Re: THEORY: Storage Vs. Computation
From: | John Cowan <cowan@...> |
Date: | Tuesday, June 15, 1999, 14:50 |
Ed Heil wrote:
> But surely it's not true that there is a unidirectional tendency
> towards loss of irregularity? If that were so, we'd all have
> wondroudly regular languages by now.
There is a countervailing pressure, namely sound change. Sound
change happens, and we don't know why, but it causes deviations
from otherwise regular patterns.
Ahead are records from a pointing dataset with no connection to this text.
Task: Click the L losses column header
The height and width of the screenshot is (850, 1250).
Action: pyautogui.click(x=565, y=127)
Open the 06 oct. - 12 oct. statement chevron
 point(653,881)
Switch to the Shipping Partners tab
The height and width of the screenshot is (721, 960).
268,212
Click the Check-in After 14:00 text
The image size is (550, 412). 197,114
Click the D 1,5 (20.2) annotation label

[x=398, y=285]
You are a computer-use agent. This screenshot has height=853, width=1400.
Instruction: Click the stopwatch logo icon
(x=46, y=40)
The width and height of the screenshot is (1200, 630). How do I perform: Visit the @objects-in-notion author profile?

In proto-English, the plural
of "man" was regularly "manni". "Manni" became "menni" by the process
called i-umlaut (or just umlaut); when the "i" was lost, we
got "man" : "men", an irregularity that has been maintained by
its frequency for the last 1000 years and shows no signs of
going under.
"Sound change operates regularly to produce irregularity;
analogy operates irregularly to produce regularity."
Hence regularity and irregularity remain in dynamic equilibrium.
> soldiers spread
> Latin all over the empire and a lot of Gauls, Germans, and Dalmatians
> try to talk to each other in it; that sort of thing)
Many Latin irregularities were lost in the Romance languages, but
many others grew: French has hundreds of irregular verbs, whereas
Latin had perhaps a dozen. The Spanish opposition between
"e" and "ie" in different persons of present tense verbs has no
Latin counterpart; it resulted from varying stress (on the root
or the ending) in Latin.
--
John Cowan http://www.ccil.org/~cowan cowan@ccil.org
You tollerday donsk? N. You tolkatiff scowegian? Nn.
You spigotty anglease? Nnn. You phonio saxo? Nnnn.